Lloyd Isaacson, Byron Shire Council’s Team Leader Resource Recovery, said Council will model the financial impacts as more information comes to light on the timeframes, structure and amount of the Queensland levy.

The Queensland Government has stated that this will likely be towards the end of the 2018 calendar year.

“In the short term, whilst we are developing our Integrated Waste Management and Resource Recovery Strategy, Council will continue to send waste to Queensland,” Mr Isaacson said.

“Byron Council is one of several councils in the Northern Rivers that currently sends waste to Queensland and in 2016/17 10,875 tonnes were taken to the TiTree Bioreactor and the New Chum inert landfill facility near Ipswich,” he said.

“Byron Council takes a very considered approach to sending its waste to Queensland, weighing up not just the cost but other factors including the impact on the environment.

“The technology used in these facilities is very sophisticated and they capture landfill gases which are used to generate electricity,” he said.

“Certainly, our modelling has shown that taking into account the transportation, the disposal of waste in Queensland still provides a better environmental outcome because of the technology employed in the facilities than we can currently offer in the Byron Shire.

“It has also saved Council more than $850,000 in landfill levies and has prolonged the life of the Myocum landfill,” Mr Isaacson said.

“It is important for people to know Byron Shire Council is permitted to send solid waste to Queensland under the Protection of the Environment Operations (Waste) Regulation 2014 and we provide a monthly report to the NSW Environment Protection Authority outlining the volumes of waste that we send to Queensland.

“One of the key areas of focus of our new Integrated Waste Management and Resource Recovery Strategy will be working with other councils in the region to develop partnerships to manage landfill waste,” he said.

“There are a lot of new and innovative European alternative waste management technologies that are starting to come to Australia.

“These require more feedstock waste volume than the Byron Shire can provide so looking to partner with other councils in the region is important when assessing the viability of these facilities.

“These waste issues highlight the need for continued investment in innovative solutions in processing and in the Byron Shire we have a strong focus on recycling.

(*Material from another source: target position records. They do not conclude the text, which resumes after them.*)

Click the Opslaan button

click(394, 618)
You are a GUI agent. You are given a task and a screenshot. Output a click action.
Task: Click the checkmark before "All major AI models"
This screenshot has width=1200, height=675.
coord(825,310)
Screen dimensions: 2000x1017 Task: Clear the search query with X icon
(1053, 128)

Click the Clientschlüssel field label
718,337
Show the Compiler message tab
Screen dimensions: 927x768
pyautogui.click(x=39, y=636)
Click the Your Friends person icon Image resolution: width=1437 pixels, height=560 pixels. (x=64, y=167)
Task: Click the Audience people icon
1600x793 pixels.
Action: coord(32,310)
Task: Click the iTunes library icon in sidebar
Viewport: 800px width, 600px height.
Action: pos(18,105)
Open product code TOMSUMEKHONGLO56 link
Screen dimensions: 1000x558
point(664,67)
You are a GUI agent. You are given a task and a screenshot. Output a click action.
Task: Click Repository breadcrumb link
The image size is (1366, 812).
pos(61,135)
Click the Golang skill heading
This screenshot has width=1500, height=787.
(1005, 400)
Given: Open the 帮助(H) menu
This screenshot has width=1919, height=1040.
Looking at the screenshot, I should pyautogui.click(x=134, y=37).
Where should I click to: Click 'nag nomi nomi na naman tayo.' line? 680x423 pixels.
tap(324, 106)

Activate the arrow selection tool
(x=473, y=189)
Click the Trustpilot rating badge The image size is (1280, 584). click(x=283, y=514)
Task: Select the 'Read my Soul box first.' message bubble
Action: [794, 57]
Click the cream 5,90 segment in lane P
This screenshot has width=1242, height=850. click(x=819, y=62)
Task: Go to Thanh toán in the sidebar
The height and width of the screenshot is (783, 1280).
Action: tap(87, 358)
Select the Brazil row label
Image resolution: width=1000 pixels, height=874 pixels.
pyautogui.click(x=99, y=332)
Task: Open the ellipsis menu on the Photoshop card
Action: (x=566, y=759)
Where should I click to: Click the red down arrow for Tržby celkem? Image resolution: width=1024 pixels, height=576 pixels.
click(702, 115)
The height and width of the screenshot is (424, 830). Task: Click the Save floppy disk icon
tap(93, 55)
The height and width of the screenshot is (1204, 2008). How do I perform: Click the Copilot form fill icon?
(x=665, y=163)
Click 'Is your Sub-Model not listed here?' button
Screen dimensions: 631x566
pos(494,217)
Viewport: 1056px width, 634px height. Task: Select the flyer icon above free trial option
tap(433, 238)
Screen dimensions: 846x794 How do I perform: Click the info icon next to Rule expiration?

“In 2016/17 we diverted more than 4,500 tonnes of organic waste out of landfill and our kerbside recycling program resulted in the collection of 5,350 tonnes which was sent to the Lismore Material Recovery Facility,” Mr Isaacson said.

“We are actually diverting approximately 65% of our household rubbish into recycling and organic streams which is a great effort on the part of our community,” Mr Isaacson said.

Byron Council is upgrading the Byron Resource Recovery Centre over the next 12-18 months to promote resource recovery and recycling. 

A high-tech composting system for garden waste is now operating and the product will be available for sale to the community in April 2018.